Paul McGann’s dream at 16 was to be an Olympic athlete. Six years later, via thespian priests, a job selling shoes and a stint at the Royal Academy of Dramatic Arts, he was starring on primetime BBC One.
He tells Jane Graham about a career across stage and screen, through cult classic Withnail and I and the mass appeal of Doctor Who, in this week’s Letter To My Younger Self.
I went to an all-boys Roman Catholic grammar school in Liverpool, near to where I grew up. When I was 16 I was mad about sport – I was a good track and field athlete and I dreamt about going to the Olympics. But I was persuaded to do a Tom Stoppard play, The Real Inspector Hound, and I kind of loved it. People laughed, and clapped. We were taught by Christian Brothers and one of them, the deputy head, Father James Higham – I’ve never met before or since a more frustrated actor. He was the director and he’d show you how to do every scene and the kids would end up saying, look Father, why don’t you just put the costume on and do it yourself?

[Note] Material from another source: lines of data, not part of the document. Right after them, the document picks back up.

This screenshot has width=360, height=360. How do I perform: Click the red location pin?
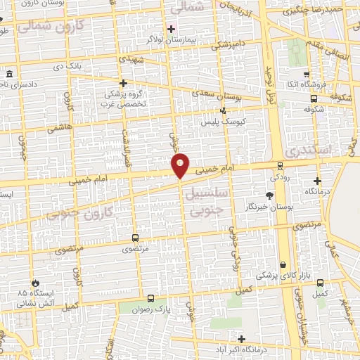click(x=181, y=165)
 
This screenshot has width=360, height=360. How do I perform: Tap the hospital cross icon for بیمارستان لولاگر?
click(x=171, y=29)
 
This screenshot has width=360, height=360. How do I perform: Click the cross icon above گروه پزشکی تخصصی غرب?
click(x=124, y=83)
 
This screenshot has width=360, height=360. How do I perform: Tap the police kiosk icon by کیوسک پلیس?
click(x=224, y=110)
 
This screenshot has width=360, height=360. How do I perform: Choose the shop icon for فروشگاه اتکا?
click(x=305, y=75)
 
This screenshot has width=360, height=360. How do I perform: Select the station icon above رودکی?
click(x=281, y=167)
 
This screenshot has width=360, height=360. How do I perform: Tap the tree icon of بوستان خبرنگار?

Our English teacher, Joe Hartley, also took us to Stratford to see Ian McKellen and Judi Dench in Macbeth. It was the first time I’d been to the theatre and I was absolutely riveted. On the bus home I was dreaming and I kept asking Mr Hartley, but is that a job, is that a real job? After I’d left school I came back to the school to visit and he asked me what I’d been doing since I moved to London. I told him I was selling shoes and having a nice time. He said, you should go to RADA. He told me Glenda Jackson, who was from Liverpool, ended up being Queen Elizabeth I. So I auditioned for RADA and I got in.

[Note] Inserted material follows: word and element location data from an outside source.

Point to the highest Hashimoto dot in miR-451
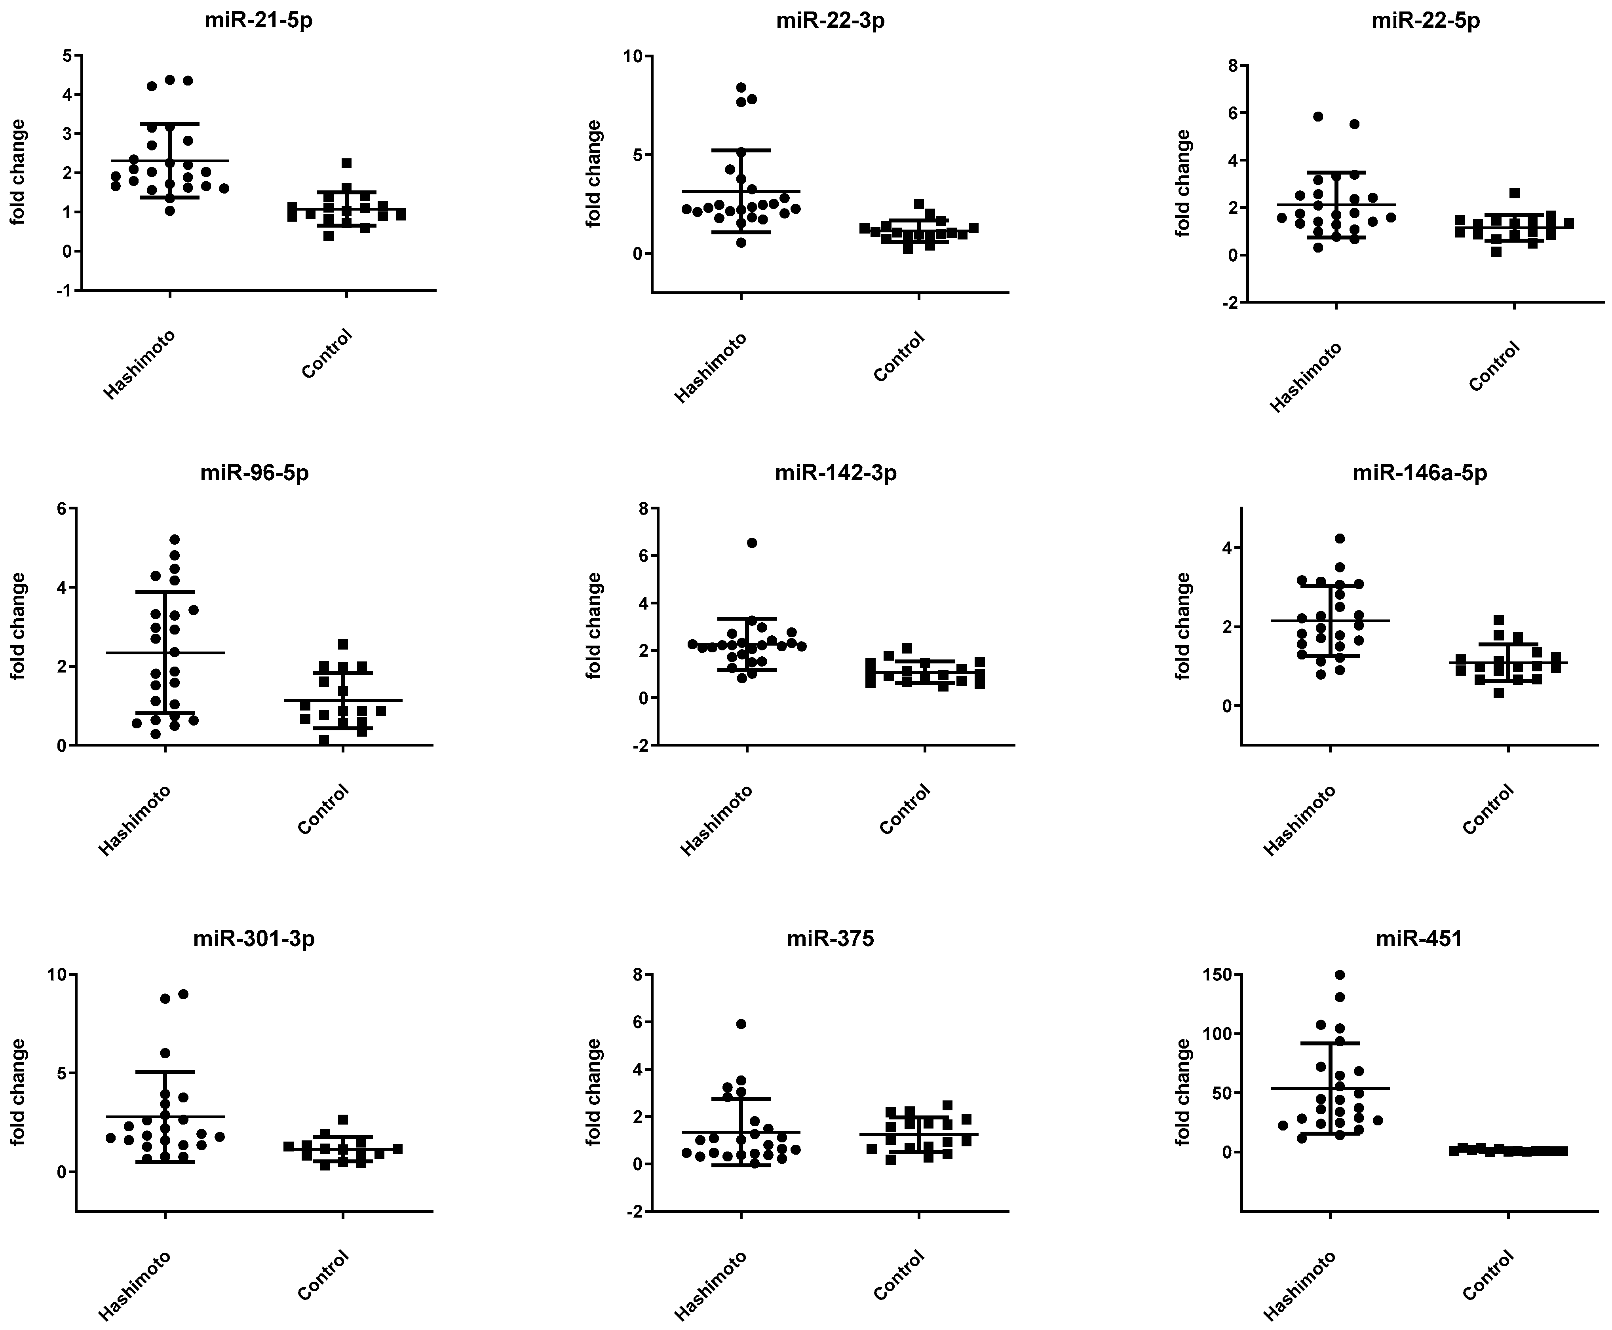coord(1340,975)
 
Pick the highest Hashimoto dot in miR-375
coord(741,1024)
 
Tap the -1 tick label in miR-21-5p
coord(65,291)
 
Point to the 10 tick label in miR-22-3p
coord(633,56)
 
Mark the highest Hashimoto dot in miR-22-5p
coord(1318,116)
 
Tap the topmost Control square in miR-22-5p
coord(1515,193)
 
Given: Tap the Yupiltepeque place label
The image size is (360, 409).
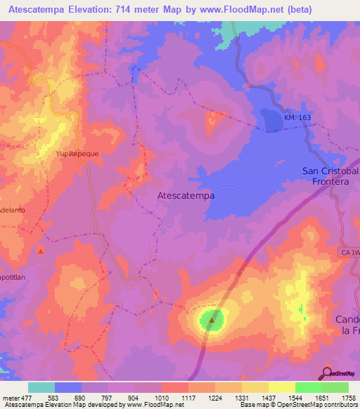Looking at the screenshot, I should [x=79, y=152].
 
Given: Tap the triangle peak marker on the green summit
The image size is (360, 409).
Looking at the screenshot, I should [x=212, y=320].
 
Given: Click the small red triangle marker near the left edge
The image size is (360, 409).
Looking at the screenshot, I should [x=41, y=250].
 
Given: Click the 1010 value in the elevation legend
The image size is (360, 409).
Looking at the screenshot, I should [x=162, y=397].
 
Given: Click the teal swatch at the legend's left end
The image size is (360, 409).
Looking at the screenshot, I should [x=41, y=387].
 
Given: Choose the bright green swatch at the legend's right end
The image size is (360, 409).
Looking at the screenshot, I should [x=335, y=387].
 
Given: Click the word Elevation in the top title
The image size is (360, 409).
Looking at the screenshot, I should [x=105, y=9].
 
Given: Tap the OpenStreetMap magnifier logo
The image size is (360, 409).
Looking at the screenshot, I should [x=328, y=372].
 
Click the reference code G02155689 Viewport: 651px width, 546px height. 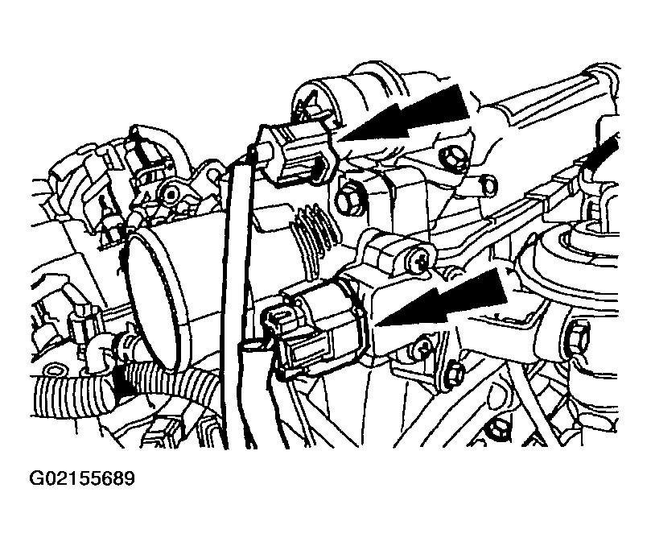(x=82, y=478)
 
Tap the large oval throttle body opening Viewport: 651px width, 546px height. (x=155, y=300)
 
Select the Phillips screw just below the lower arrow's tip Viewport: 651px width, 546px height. (x=422, y=346)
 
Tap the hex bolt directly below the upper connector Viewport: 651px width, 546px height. (x=347, y=201)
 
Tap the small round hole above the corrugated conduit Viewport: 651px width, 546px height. (x=53, y=370)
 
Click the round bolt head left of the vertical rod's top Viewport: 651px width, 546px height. (x=171, y=193)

The very first time I was on telly – Give us a Break, with Robert Lindsay — I was about 22 and I remember thinking, oh wow, they’re gonna put it out on Tuesday night primetime on BBC One. The next morning I walked to the bus stop across the street. I wasn’t even getting the bus, I just stood at the bus stop to see what would happen. But nobody said a word to me. Nothing. Two weeks later, I was in a shop buying a paper and the guy behind the counter said: “Have we met before?” And I thought, ah, that’s how this thing is going to go. Withnail and I has had a life far beyond what we imaginedwhen it came out, in a very limited release, to a few mostly indifferent reviews. We loved it and it was the first film I’d ever made, and the first Bruce Robinson directed. We knew it was good, so when we saw the lukewarm response we were disappointed.

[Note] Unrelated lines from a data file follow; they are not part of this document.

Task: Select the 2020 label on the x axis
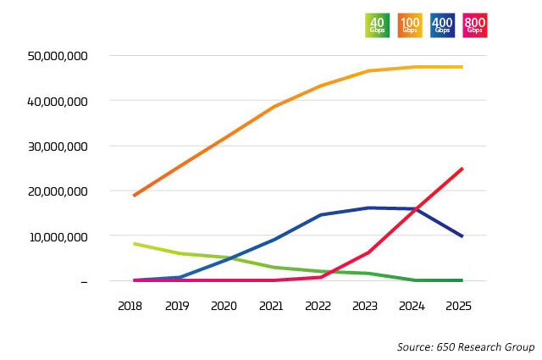[x=224, y=305]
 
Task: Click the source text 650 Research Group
[x=466, y=347]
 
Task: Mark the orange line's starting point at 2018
[x=135, y=196]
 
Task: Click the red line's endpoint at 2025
[x=462, y=169]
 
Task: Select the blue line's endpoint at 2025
[x=462, y=236]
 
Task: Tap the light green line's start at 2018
[x=135, y=244]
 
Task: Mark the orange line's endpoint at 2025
[x=462, y=66]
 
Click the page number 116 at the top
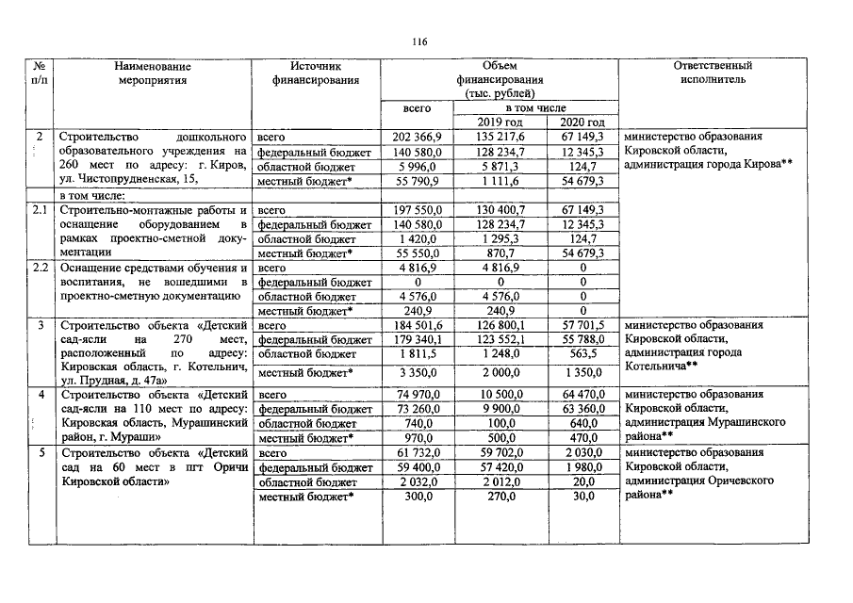[420, 41]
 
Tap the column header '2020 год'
[582, 122]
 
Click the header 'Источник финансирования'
[316, 73]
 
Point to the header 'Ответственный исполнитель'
[713, 73]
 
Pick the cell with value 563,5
[582, 353]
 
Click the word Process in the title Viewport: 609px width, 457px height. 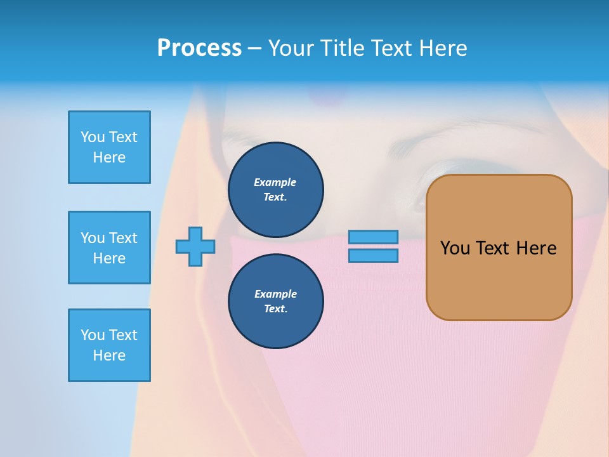[x=199, y=48]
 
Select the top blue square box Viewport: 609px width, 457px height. [x=109, y=147]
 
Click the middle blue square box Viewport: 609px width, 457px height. [x=109, y=248]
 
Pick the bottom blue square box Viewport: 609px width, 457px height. [x=109, y=345]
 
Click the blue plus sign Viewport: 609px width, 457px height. [x=195, y=246]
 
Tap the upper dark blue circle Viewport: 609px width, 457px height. [x=275, y=189]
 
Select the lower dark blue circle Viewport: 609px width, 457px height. [x=275, y=301]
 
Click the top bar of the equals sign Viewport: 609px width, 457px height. [x=374, y=237]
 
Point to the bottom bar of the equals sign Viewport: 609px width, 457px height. [x=374, y=256]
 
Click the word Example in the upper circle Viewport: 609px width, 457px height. [x=275, y=182]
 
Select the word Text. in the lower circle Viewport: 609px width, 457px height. [x=275, y=309]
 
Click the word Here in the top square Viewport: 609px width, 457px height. [x=109, y=157]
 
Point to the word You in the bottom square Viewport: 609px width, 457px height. [x=93, y=335]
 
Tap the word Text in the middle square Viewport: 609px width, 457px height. [x=123, y=238]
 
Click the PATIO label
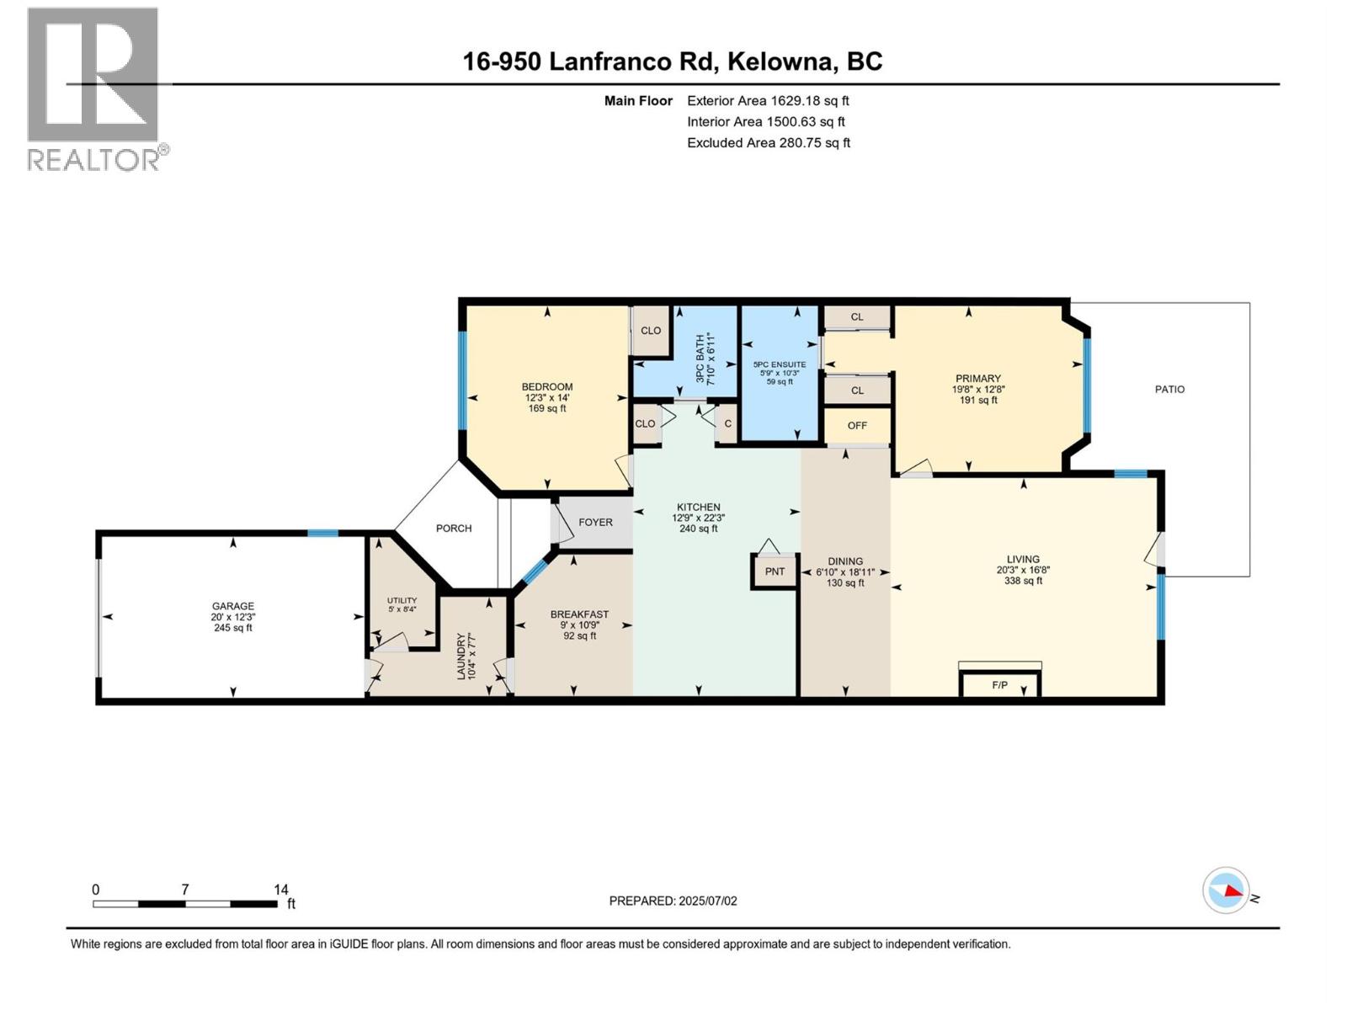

Withnail and I found its audience after about 10 years, then after 20 years it was on these lists of the greatest British films ever. And people are still talking about it; some fella stopped me to talk about it just yesterday in the street where I live. Because everybody’s met some mad bastard in their life, some brilliant, genius madhead who it’s obvious is never going to do anything with their life, because they’re just too unhinged. And you know that one day you’re going to have to depart from that person. It’s the best, most beautiful script I’ve ever worked on, there are so many levels to it. Robbo [Bruce Robinson] said, people are going to laugh at this but then they’ll watch again and they’ll see more in it. It’s actually a deeply sad film. It’s about a parting, the loss of a love. The last scene, when Richard does the speech from Hamlet, he’s brilliant. It’s one of the saddest films you can see.